Ewangelia św. Łukasza
Ad maiorem Dei gloriam (Na większą chwałę Bożą)
Kazanie do Łk 21,5,13
O zburzeniu Jerozolimy
Słowa samego Jezusa nie pozostawiają wątpliwości, że kiedyś – nie wiemy, kiedy dokładnie – nastąpi ostateczne zakończenie tego naszego świata. Nie powinien to być jednak powód do strachu, lęku. Chrystus powiada: „Nie trwóżcie się”. Wprost przeciwnie, bo będzie to też ostateczne zakończenie walki dobra ze złem. Jest to nadzieja i oczekiwanie wielu, by nie powiedzieć: wszystkich, nawet tych, którzy zdają się wysługiwać złu. Bo tak naprawdę w głębi każdego ludzkiego serca zapisana jest potrzeba dobra. Każdy z nas stworzony jest na Boży obraz, dlatego wierzymy, że w ostatecznym rozrachunku świata zwycięży dobro. Jezus nie obiecuje jednak łatwego zwycięstwa. Mówi, że przyjdzie czas bardzo trudny, czas ciężki.
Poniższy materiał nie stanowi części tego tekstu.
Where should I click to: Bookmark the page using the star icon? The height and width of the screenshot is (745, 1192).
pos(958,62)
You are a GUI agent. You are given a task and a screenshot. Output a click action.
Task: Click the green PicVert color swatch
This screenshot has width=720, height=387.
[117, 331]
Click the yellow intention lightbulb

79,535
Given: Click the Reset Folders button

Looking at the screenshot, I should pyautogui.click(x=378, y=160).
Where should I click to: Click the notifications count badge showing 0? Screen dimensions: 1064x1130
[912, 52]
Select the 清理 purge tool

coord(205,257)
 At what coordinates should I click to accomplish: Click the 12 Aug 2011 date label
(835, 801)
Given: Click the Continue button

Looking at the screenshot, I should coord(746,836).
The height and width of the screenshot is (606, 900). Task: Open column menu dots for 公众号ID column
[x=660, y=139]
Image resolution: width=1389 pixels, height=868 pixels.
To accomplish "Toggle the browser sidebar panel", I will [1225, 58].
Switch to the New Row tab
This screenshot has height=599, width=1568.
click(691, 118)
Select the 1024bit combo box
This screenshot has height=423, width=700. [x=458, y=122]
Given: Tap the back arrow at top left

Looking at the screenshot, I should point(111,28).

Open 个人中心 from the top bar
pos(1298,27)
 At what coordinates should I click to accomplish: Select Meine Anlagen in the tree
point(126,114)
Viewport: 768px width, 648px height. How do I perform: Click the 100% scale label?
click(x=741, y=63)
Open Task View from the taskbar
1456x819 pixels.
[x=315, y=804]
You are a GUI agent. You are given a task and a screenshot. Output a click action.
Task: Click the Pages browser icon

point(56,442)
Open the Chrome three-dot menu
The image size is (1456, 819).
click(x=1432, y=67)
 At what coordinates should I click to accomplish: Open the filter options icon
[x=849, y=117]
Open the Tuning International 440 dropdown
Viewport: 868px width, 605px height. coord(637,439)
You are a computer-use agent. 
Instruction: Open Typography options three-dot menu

Trzęsienia ziemi, głód, katastrofy. Dziś Chrystus mówi też o fałszywych prorokach, że wielu przyjdzie pod jego imieniem, czyli że wielu będzie mówiło o miłości, sprawiedliwości, prawdzie i pokoju. Ostrzega, abyśmy nie dali się zwieść. O sprawiedliwości mówi się ciągle, a tak naprawdę to jej nie ma. Rządzący zabiegają o pokój, ale toczą mordercze wojny i handlują bronią. Osądza się tylko przegranych, a zwycięzcy, choćby byli zbrodniarzami, mogą spać spokojnie. Skazuje się za seksualne nadużycia, a równocześnie nakręca się spiralę wszechobecnej pornografii. Rodzi się pytanie: czyżby w świecie jednak zwyciężało zło? Chrystus powiada: „Nie trwóżcie się, zwycięży dobro”. Warto być dobrym już teraz, w tej chwili. Warto być dobrym dziś, teraz, zaraz. Bóg teraz potrzebuje mego wysiłku i trudu, by wielkie dzieło odkupienia doprowadzić do pełni, nawet gdyby ludzie nie dostrzegli czynionego dobra, nawet gdyby je zmarnowali. Bóg dostrzeże, zauważy. I choć wokoło tyle zła, choć we mnie samym nieraz grzech bierze górę, warto być dobrym. Nie pytajmy więc, czy i kiedy to nastąpi. Nie pytajmy, kiedy to będzie, raczej już dziś dorzućmy do wielkiego skarbca dobra choć trochę od siebie. Amen. AMDG.